▶ **SHORT TASK 1**:
In the essay on the Jak & Daxter sequels, which character turns out to be Jak's real father?
▶ **SHORT TASK 2**:
Pick up the essay on the Jak & Daxter sequels after its final sentence and carry it forward.

Remember, well-rounded characters are just a way for stories to explore themes and ideas; it is the presence of these themes and ideas that defines a story’s maturity. What, then, are the themes explored by Jak II and Jak 3? As I write this, I’ll admit that despite owning these games and having played them several times, I’m having considerable difficulty stating any ideas the games explore. The closest thing I can think of is that perhaps they explore the theme of fatherhood, as Jak relies on a succession of older male authority figures throughout the series (Samos, Torn, Krew, Sig, and eventually Damas, who turns out to be his real father), but I think that’s a bit of a stretch. The Jak & Daxter sequels, in short, were attempting to be mature by aping features they misidentified as being the essence of maturity, while ignoring the fundamentals of significant themes and, more specifically, well-rounded characters.

There doesn’t appear to have been much attention devoted to character development in The Precursor Legacy, as I said. However, I think there was something else Naughty Dog could have done to move to more mature storytelling: concentrate on expanding or further exploring the first game’s world. Although the first game doesn’t have well-rounded characters, it does manage to provoke emotional reactions from players in another way: its world is so detailed that players may, at times, feel like they’re really there: exploring it, adventuring, and having fun. Maybe the sequel could have done what Silent Hill 2 did for Silent Hill: concentrated on the setting, replaced the cast of characters with more interesting ones, and told a different story that maintained the primary emotional draw of The Precursor Legacy… or, at least, they could have, if only they hadn’t named the series after its underdeveloped lead characters.

▶ **RECORD EXTRACTS**:
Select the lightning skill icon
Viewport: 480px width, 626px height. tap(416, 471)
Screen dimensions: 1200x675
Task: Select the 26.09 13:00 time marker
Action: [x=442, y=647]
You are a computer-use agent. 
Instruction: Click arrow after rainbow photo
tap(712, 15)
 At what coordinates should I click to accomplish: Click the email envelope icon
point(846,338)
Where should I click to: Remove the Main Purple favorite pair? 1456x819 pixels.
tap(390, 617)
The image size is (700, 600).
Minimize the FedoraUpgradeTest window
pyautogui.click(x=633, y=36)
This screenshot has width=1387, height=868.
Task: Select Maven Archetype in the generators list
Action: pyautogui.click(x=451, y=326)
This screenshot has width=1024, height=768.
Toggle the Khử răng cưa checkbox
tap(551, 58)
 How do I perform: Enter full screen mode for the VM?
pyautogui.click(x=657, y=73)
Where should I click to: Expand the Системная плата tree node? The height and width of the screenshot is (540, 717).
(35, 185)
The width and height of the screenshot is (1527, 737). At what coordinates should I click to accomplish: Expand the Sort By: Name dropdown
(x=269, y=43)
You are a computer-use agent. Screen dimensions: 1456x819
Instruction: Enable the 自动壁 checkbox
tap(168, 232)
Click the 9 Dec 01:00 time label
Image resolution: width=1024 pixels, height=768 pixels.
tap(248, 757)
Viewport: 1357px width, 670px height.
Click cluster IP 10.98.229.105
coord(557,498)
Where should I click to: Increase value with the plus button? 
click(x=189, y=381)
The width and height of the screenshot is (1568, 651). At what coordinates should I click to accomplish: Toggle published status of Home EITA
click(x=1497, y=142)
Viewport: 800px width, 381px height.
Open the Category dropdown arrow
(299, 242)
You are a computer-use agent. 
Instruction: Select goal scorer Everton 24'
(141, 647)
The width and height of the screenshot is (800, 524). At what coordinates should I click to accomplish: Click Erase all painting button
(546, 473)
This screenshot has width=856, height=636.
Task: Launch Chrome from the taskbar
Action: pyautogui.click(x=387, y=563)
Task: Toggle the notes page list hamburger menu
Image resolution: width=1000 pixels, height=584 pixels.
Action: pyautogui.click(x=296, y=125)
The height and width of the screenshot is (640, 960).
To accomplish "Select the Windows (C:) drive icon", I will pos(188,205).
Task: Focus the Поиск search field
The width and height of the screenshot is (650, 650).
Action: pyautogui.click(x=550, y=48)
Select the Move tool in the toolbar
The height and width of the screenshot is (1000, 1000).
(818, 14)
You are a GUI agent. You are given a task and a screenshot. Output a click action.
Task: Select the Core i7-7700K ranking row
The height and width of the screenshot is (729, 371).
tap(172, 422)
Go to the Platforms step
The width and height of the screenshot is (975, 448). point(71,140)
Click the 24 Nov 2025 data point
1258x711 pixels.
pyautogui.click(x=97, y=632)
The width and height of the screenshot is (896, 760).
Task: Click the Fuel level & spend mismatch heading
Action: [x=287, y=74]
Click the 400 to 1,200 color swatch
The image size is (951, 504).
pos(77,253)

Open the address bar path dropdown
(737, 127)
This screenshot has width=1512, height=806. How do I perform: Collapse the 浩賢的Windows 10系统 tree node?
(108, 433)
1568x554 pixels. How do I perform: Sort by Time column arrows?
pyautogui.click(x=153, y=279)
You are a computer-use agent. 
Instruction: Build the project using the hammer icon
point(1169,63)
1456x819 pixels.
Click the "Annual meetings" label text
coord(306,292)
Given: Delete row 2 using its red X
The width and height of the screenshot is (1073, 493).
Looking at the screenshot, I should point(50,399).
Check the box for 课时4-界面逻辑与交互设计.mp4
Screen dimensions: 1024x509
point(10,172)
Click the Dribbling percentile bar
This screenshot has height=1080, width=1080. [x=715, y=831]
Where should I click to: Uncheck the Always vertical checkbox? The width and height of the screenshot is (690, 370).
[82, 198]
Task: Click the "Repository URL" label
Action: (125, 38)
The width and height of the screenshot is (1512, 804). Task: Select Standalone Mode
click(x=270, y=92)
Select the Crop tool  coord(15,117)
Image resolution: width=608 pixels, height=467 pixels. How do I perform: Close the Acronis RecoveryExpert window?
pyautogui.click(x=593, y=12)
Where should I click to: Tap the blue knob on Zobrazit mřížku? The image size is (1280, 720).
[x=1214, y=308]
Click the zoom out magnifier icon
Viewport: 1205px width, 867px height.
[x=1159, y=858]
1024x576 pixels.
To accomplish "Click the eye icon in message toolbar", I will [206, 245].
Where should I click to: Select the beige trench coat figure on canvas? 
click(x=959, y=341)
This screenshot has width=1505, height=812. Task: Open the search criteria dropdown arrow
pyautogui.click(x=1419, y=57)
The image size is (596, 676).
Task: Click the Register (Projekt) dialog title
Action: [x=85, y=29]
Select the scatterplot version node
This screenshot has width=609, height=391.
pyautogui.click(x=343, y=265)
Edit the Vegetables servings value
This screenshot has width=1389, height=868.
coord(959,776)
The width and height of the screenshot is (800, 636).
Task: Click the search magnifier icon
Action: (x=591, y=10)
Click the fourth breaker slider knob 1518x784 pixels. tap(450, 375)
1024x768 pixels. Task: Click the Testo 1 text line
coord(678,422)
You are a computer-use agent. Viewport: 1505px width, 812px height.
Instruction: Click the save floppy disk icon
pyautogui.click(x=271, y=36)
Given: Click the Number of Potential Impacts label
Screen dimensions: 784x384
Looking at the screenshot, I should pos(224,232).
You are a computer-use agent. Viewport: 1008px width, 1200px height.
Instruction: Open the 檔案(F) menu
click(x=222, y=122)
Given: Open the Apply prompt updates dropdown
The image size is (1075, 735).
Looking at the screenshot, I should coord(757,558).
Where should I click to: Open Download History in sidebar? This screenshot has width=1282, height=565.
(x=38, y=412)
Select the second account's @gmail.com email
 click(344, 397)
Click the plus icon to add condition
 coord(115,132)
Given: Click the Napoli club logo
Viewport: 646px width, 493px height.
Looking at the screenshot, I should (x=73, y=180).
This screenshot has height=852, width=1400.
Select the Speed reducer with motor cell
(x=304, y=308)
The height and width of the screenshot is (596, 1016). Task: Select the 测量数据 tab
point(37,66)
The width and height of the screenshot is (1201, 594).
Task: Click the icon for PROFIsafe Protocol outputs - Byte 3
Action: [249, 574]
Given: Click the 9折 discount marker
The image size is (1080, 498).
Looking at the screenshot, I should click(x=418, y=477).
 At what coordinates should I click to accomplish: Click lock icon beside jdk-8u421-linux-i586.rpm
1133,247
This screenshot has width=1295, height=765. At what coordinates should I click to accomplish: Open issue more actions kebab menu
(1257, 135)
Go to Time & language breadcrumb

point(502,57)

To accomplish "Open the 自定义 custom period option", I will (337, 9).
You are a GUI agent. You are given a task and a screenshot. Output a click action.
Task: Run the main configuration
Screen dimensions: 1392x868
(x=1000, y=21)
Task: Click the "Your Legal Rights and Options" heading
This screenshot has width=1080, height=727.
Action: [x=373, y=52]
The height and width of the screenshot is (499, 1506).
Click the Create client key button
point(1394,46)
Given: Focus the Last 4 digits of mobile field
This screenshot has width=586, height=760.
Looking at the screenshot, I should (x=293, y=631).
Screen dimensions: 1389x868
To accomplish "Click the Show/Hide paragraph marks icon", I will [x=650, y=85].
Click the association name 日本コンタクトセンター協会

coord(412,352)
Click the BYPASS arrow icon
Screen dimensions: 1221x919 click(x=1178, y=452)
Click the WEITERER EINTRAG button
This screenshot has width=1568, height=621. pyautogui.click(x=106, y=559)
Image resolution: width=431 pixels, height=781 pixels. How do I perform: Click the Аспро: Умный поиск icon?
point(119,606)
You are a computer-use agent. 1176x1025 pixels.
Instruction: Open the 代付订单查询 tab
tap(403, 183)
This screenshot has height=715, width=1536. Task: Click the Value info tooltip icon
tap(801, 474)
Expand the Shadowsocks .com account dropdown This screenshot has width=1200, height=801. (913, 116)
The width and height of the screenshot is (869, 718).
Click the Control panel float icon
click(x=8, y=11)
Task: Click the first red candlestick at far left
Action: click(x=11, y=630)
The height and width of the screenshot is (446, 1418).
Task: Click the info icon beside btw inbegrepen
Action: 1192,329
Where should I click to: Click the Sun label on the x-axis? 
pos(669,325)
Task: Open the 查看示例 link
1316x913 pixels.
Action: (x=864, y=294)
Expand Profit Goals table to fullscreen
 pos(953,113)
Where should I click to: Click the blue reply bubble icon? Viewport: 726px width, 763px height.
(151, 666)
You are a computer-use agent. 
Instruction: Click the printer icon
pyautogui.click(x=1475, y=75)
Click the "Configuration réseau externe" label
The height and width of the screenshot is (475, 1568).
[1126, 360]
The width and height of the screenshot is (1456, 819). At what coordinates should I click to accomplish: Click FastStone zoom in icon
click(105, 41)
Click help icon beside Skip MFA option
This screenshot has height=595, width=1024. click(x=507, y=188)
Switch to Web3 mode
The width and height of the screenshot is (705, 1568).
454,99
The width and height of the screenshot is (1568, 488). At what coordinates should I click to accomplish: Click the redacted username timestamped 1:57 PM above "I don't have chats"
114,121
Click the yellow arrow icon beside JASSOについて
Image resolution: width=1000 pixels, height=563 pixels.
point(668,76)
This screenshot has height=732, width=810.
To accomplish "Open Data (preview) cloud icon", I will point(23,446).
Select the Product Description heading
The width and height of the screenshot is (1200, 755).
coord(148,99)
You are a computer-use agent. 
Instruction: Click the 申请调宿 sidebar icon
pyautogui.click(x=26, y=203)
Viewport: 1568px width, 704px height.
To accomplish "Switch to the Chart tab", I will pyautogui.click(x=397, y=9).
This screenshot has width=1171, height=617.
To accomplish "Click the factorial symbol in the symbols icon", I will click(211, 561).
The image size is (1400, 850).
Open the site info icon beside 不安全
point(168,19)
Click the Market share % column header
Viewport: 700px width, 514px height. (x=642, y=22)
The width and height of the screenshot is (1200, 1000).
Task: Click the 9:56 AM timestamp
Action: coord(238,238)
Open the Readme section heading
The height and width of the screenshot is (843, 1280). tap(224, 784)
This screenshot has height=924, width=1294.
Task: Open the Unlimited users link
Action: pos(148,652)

▶ **WRITTEN REPLY 1**:
Damas.

▶ **WRITTEN REPLY 2**:
The first Jak & Daxter game pigeonholed the series in a way that its sequel rebelled against with every fiber of its being. Jak II bifurcated the series sharply between “light-hearted romp with a pair of pals” and “super-angsty, hardcore edginess.” Any hope of experiencing a gratifying, gradual ascent to more mature storytelling died before the gameplay of Jak II even began.

Ratchet & Clank: More Successful, But Still Fraught with Problems

In a way, it’s strange that Jak & Daxter took the sharp left turn it did, considering that another series, one that has an unusually close relationship to Jak & Daxter (that’s a discussion for another time), started out in a similarly unfortunate position, but managed to handle the transition more gracefully nevertheless.

The early Ratchet & Clank games didn’t have complex stories; much of the games’ creative focus went into gameplay and weapon design, as is exemplified by the cover art of the original PS2 game.

Ratchet & Clank is a series of kid-friendly 3D platformers/3rd-person shooters that started on the PS2, continued on the PS3, and still exists today with a reboot on the PS4 and a theatrically released movie. Like Jak & Daxter, the series started off as a comical, light-hearted romp through colorful environments, but eventually the games started showing signs of an attempt at greater maturity.

The Ratchet & Clank games on the PS2 were simplistic good-vs.-evil stories featuring a pair of buddies gallivanting across the galaxy and battling one-dimensional baddies. The series made a noticeable change to its M.O. with the Future trilogy on the PS3, with dense plots that involved (among other things) trans-dimensional teleportation, implied genocide, newly created backstory that was (presumably) designed to make players feel more emotionally connected to the characters, and the very unraveling of time itself.

Yes, truly, this is a character who’s ready to grapple with the near-extinction of his species.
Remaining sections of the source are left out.